Saved data entries
━━━━

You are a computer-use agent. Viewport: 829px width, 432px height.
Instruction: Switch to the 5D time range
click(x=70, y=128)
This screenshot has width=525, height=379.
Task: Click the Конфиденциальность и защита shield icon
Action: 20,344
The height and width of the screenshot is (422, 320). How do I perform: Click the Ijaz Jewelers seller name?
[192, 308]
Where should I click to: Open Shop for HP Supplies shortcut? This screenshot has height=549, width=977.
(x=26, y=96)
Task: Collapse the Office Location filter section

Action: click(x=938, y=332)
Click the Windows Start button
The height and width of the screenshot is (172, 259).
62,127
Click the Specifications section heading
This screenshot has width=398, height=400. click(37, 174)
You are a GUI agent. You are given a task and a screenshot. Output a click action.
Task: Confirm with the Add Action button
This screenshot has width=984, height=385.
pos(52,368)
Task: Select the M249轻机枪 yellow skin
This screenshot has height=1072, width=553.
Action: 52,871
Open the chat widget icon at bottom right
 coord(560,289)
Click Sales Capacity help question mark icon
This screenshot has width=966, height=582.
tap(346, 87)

━━━━

_ASSIGNMENT:_ Retype the entries. Every line must match exactly.

_REPLY:_
You are a computer-use agent. Viewport: 829px width, 432px height.
Instruction: Switch to the 5D time range
click(x=70, y=128)
This screenshot has width=525, height=379.
Task: Click the Конфиденциальность и защита shield icon
Action: 20,344
The height and width of the screenshot is (422, 320). How do I perform: Click the Ijaz Jewelers seller name?
[192, 308]
Where should I click to: Open Shop for HP Supplies shortcut? This screenshot has height=549, width=977.
(x=26, y=96)
Task: Collapse the Office Location filter section

Action: click(x=938, y=332)
Click the Windows Start button
The height and width of the screenshot is (172, 259).
62,127
Click the Specifications section heading
This screenshot has width=398, height=400. click(37, 174)
You are a GUI agent. You are given a task and a screenshot. Output a click action.
Task: Confirm with the Add Action button
This screenshot has width=984, height=385.
pos(52,368)
Task: Select the M249轻机枪 yellow skin
This screenshot has height=1072, width=553.
Action: 52,871
Open the chat widget icon at bottom right
 coord(560,289)
Click Sales Capacity help question mark icon
This screenshot has width=966, height=582.
tap(346, 87)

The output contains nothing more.